=== PROBLEM STATEMENT ===
Reproduce the data below word for word, keeping every line in its original order.

-----

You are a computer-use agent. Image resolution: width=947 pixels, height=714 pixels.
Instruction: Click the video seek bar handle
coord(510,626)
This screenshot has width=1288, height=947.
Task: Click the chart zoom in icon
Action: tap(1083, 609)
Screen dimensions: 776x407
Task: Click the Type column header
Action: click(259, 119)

-----

=== EXERCISE ANSWER ===
You are a computer-use agent. Image resolution: width=947 pixels, height=714 pixels.
Instruction: Click the video seek bar handle
coord(510,626)
This screenshot has width=1288, height=947.
Task: Click the chart zoom in icon
Action: tap(1083, 609)
Screen dimensions: 776x407
Task: Click the Type column header
Action: click(259, 119)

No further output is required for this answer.